Carmen told him Oriental stir-fried chicken and said, “Wayne? Scallen called.” There, she had his attention and could take her time now and watch his reactions to what she was going to tell him.

“He wants us to come down to the Federal Court Building tomorrow.”

“Detroit?”

Carmen nodded. “And see a man named John McAllen, with the U.S. Marshals Service.”

“What for?”

“I thought maybe they had the two guys. Scallen said no, this was something else.”

“What?”

“I asked him, he said it would be better to wait and let John McAllen tell us.”

She watched Wayne take a drink of beer. He didn’t seem worried. He said, “Tomorrow, huh?” He didn’t seem the least concerned, or even curious.

“They’re gonna pick us up.”

“That’s all right, long as it isn’t a squad car.”

Carmen hesitated. “What do you think it’s about?”

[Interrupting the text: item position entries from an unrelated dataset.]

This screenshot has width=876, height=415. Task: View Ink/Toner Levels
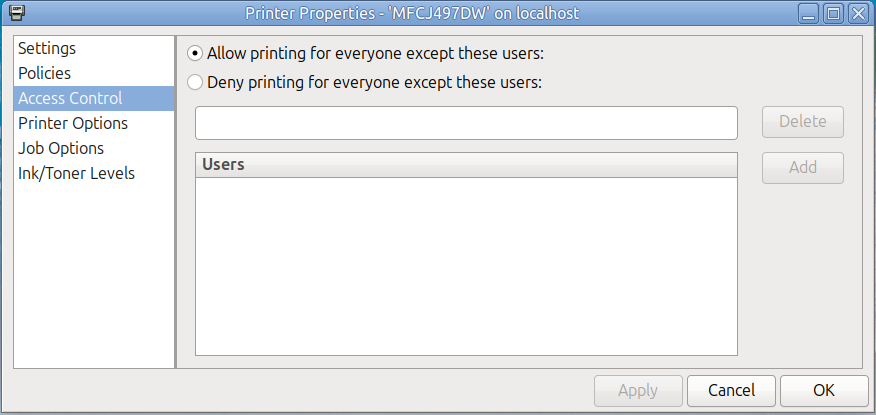[x=76, y=173]
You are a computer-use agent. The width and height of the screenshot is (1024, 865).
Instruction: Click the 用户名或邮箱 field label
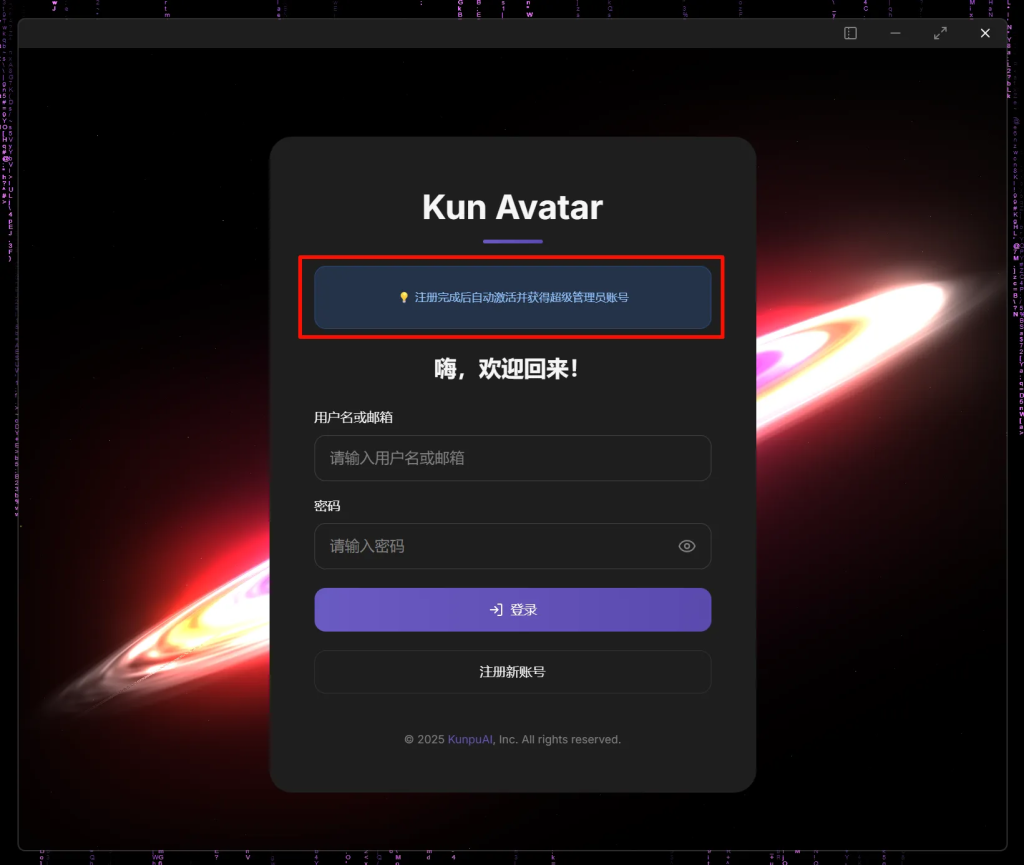[353, 418]
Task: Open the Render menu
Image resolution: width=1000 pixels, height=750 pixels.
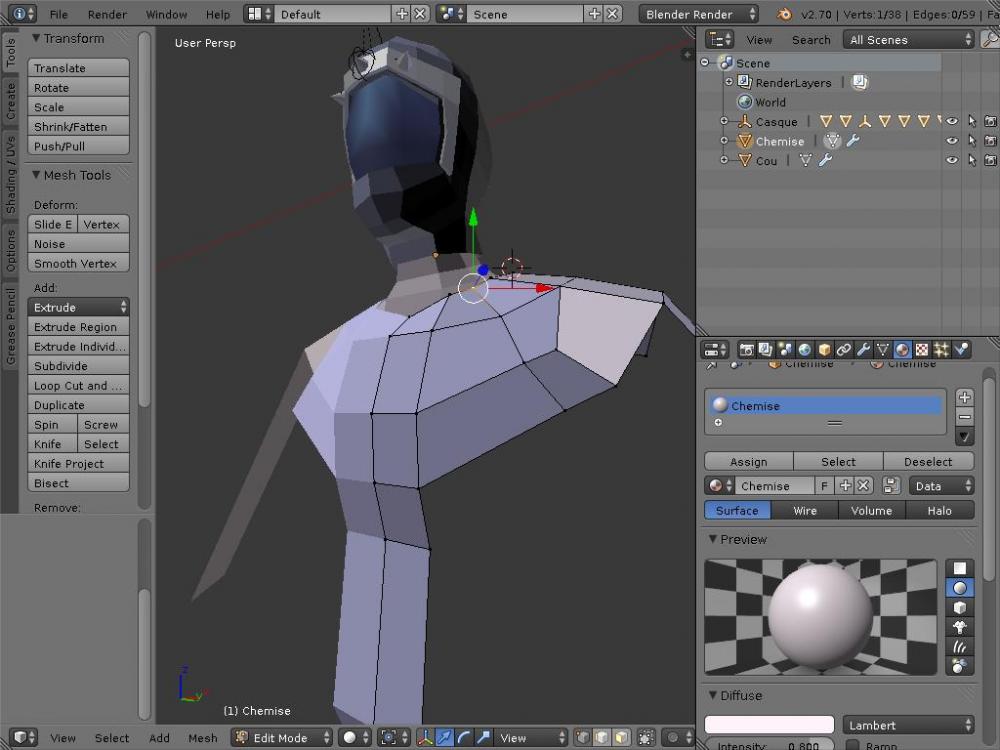Action: [107, 14]

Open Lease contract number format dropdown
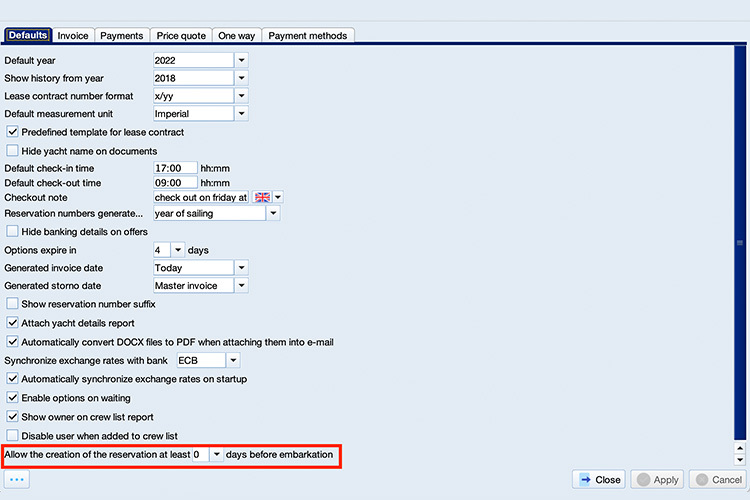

“I don’t know—what do marshals do? Guard prisoners, take them to court ...I don’t know. What do you think it’s about?”

She said she couldn’t imagine and after that was quiet, because she couldn’t tell him what she was thinking, the awful feeling that the “something else” was about Matthew. Wayne would act amazed and say, “Matthew? Why would you think it’s about him?” Because she was thinking it, that’s why. Because she couldn’t help it. Because if it wasn’t about the two guys but had something to do with the government, someone in the government wanting to talk to them... She could see them walking into an office with a flag on a stand where the government official is waiting to tell them, is sorry to inform them, there was an accident on the flight deck of the Carl Vinson, CVN 70, their son got between an aircraft and the JBD, or their son had been swept overboard and was missing, not drowned, they’d never say that, they’d say he was out somewhere in the middle of the Pacific Ocean missing, as if to say, well, he could turn up, you never know.